- **AUFGABENLISTE**:
A. Beantworte die folgenden Fragen zum Text über Darlehen in Form von Waren und kennzeichne die Antworten ebenfalls mit (i), (ii) und (iii).
(i) In welcher Form gibt die wohlhabende Person denjenigen, die sie darum bitten, das Geld?
(ii) Wodurch sinkt die Kaufkraft des heutigen Papiergeldes?
(iii) Was kann der Kreditgeber treffen, um sein Recht zu schützen?
B. Setze den Text über Darlehen in Form von Waren im Anschluss an seinen letzten Satz fort.

- **SEITENTEXT**:
□ □ □ □ □ □ □
Eine wohlhabende Person gibt denjenigen, die von ihr Geld erbitten, das Geld in Form von Waren: Gold, Zement, Zucker, Eisen usw. Die Rückzahlung verlangt sie ebenfalls auf dieser Basis. Gibt es dabei ein religiöses Problem?
Das heute verwendete Papiergeld hat keinen eigenen realen Wert. Für ihn hat es lediglich Bedeutung in Bezug auf die Kaufkraft. Und diese Kaufkraft sinkt aufgrund der Inflation.
Der Kreditgeber kann, um sein Recht zu schützen, bestimmte Vorsichtsmaßnahmen treffen. So wie in der Frage beschrieben.
□ □ □ □ □ □ □
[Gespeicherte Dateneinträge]
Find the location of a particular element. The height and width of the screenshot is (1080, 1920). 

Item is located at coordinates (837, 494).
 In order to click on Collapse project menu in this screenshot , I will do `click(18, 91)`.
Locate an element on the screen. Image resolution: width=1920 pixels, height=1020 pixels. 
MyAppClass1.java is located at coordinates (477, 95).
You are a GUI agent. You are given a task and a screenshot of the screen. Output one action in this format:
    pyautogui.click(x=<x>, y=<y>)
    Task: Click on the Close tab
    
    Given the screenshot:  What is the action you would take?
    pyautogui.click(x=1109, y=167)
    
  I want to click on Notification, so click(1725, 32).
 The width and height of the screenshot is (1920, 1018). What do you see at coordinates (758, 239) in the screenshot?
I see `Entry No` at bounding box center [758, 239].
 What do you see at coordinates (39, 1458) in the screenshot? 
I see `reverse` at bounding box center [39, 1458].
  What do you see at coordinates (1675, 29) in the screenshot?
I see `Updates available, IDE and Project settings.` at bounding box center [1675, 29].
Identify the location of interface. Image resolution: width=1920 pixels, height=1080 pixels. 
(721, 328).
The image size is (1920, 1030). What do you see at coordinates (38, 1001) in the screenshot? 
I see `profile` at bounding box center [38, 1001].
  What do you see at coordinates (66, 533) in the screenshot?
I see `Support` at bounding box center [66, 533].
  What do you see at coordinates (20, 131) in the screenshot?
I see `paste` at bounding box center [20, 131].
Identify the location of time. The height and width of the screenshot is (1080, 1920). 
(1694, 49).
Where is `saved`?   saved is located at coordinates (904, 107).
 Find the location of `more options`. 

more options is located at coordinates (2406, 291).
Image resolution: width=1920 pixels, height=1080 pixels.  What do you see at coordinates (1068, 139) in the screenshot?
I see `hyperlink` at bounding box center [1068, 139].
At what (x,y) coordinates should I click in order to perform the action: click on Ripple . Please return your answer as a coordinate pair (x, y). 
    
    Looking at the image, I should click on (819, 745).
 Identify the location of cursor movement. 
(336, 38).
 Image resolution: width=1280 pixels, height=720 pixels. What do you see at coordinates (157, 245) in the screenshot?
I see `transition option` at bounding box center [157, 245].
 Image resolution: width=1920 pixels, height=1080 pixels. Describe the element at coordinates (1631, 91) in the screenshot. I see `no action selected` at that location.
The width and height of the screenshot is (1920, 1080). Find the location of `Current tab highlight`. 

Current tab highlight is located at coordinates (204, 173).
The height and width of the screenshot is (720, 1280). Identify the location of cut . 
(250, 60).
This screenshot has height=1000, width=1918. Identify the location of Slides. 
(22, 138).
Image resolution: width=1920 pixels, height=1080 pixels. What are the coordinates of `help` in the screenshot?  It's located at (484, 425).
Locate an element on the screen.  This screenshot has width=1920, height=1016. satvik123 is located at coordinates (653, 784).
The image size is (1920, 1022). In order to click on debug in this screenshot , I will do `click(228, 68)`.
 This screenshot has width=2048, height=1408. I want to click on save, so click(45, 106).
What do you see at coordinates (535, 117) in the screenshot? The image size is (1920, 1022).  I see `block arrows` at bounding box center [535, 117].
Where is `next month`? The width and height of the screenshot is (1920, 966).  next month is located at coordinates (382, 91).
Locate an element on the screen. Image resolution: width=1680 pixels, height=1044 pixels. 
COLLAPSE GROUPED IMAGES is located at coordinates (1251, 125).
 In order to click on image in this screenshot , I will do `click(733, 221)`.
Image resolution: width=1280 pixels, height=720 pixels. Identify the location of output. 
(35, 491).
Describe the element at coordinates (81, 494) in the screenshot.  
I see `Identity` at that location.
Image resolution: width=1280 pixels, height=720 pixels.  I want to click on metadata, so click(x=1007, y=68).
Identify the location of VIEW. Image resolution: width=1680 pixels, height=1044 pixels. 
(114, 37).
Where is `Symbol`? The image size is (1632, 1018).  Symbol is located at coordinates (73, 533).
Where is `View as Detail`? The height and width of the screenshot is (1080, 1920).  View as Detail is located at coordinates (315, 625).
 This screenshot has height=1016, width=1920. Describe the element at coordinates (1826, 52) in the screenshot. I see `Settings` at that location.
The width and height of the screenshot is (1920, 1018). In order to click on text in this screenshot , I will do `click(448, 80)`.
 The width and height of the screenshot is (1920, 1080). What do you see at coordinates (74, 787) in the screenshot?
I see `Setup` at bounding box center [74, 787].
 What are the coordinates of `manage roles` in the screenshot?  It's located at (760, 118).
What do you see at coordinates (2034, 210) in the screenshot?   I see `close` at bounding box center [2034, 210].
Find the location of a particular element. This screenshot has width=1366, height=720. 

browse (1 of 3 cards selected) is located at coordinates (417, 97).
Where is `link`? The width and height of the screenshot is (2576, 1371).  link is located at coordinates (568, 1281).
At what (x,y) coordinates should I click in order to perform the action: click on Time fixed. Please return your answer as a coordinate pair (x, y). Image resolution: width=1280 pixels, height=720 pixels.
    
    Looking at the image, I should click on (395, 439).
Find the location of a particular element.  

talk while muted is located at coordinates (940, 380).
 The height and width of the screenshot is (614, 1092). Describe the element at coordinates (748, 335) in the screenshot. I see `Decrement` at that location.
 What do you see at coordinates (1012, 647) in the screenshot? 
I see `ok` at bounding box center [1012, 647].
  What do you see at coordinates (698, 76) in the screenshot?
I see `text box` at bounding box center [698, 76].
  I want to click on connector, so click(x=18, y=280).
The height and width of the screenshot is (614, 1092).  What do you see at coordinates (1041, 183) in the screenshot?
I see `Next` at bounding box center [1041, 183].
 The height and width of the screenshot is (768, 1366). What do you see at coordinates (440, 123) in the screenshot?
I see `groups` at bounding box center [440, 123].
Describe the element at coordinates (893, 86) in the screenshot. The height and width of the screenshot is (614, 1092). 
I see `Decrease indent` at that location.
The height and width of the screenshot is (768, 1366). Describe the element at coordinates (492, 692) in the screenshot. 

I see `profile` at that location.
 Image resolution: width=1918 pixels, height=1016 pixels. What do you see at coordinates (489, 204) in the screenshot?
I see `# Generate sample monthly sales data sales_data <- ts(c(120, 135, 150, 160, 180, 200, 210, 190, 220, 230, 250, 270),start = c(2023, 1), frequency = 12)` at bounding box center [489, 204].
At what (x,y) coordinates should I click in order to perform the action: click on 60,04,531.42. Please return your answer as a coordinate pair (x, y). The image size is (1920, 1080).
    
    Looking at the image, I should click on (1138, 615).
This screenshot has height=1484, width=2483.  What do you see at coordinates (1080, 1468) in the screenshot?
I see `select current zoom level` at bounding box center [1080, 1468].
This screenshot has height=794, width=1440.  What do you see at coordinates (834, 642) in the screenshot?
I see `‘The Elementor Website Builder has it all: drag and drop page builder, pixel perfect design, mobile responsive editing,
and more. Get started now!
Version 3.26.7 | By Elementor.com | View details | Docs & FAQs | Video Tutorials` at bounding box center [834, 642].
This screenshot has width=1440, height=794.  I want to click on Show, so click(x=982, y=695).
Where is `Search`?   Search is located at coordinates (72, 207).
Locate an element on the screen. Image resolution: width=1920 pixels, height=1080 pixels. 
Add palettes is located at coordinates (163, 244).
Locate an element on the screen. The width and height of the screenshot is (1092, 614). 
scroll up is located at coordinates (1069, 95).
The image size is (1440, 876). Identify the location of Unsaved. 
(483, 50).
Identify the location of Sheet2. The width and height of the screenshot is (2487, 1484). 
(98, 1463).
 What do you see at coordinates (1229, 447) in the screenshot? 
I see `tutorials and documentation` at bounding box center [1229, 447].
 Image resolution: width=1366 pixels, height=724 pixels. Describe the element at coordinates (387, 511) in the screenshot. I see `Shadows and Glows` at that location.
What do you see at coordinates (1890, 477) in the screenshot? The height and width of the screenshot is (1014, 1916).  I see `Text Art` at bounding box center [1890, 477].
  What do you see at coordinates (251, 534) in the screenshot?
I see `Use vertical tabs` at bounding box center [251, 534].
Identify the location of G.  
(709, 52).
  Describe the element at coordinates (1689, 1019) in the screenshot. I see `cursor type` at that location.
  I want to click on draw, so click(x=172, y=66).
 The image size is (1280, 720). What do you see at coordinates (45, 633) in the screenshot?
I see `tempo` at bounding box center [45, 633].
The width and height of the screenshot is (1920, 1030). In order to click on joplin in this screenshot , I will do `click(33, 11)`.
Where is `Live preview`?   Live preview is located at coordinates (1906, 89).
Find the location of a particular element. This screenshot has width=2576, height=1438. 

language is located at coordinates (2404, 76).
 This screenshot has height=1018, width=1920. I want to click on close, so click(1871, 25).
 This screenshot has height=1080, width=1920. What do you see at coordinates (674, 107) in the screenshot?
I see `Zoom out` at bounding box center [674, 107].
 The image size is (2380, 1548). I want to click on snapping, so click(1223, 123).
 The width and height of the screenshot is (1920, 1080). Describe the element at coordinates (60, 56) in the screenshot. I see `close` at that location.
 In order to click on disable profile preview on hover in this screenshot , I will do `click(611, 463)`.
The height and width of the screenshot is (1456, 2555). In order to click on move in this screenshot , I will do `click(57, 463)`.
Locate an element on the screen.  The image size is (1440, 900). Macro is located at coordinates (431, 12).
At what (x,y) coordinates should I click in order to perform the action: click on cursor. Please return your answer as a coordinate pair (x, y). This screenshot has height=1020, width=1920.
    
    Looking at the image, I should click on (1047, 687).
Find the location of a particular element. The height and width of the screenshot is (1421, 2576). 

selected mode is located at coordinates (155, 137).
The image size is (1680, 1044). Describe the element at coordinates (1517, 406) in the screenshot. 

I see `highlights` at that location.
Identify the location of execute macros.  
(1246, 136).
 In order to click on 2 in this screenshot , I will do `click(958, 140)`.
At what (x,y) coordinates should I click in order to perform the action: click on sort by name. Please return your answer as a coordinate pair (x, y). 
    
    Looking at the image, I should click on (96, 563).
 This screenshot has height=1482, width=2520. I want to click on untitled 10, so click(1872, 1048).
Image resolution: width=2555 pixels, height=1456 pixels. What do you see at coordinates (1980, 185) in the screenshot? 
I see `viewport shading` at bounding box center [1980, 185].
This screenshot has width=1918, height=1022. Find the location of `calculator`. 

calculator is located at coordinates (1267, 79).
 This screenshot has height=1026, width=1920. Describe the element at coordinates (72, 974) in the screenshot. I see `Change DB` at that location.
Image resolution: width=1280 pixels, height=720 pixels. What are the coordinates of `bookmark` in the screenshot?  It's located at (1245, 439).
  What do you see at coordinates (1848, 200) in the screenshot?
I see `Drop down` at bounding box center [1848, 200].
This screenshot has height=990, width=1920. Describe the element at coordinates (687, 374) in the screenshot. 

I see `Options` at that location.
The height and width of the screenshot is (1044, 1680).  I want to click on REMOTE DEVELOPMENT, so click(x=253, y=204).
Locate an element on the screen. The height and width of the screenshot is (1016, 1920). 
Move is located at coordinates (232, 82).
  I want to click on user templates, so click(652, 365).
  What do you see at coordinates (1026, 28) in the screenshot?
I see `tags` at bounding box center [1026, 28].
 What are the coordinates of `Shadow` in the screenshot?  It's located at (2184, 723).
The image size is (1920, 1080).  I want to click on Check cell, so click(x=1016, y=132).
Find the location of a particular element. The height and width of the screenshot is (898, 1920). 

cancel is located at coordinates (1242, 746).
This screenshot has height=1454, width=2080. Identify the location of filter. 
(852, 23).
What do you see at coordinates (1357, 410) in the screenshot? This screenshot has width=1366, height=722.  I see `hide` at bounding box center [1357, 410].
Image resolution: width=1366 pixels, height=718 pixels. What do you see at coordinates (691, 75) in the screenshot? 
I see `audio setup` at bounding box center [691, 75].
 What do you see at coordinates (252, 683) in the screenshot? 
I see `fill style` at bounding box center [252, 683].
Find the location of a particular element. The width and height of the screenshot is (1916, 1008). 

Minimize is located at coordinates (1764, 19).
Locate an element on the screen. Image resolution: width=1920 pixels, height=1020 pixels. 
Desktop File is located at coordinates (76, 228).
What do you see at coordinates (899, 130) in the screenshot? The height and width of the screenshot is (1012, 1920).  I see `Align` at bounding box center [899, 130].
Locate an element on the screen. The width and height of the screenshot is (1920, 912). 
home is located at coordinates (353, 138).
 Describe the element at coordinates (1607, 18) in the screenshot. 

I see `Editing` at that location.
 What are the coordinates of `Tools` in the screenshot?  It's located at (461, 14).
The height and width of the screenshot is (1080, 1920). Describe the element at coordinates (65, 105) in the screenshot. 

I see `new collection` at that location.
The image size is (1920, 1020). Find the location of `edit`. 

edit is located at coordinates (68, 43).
□ □ □ □ □ □ □
- **NUMMERIERTE ANTWORTEN**:
A.
(i) In Form von Waren wie Gold, Zement, Zucker und Eisen.
(ii) Durch die Inflation.
(iii) Bestimmte Vorsichtsmaßnahmen.

B.
Unsere Empfehlung ist jedoch folgende: Es gibt den von den Handelskammern veröffentlichten Verbraucherpreisindex. Da letztlich alle Verbraucher sind, kann man die Rückzahlung am Verbraucherpreisindex orientieren und sagen: „Den entstandenen Preisunterschied fordere ich von dir ein.“ Das ist genau das, was ich zuvor gesagt habe.
Es ist kein Gold, bei dem man nach Gramm und Reinheit einen festen Preis bestimmen könnte. Es ist kein Weizen, den man nach Qualität und Maß bemisst. Es ist nichts Reales; sein einziger Maßstab ist die Kaufkraft. Zu verlangen, dass der Verlust der Kaufkraft ausgeglichen wird, stellt keinen Zins dar.
Zur Feststellung dieses Ausgleichs empfehle ich jedoch den Verbraucherpreisindex. Man kann sich auf Gold einigen, man kann sich auf Silber einigen. Man kann sich auch auf bestimmte Grundgüter einigen – das empfehle ich jedoch nicht.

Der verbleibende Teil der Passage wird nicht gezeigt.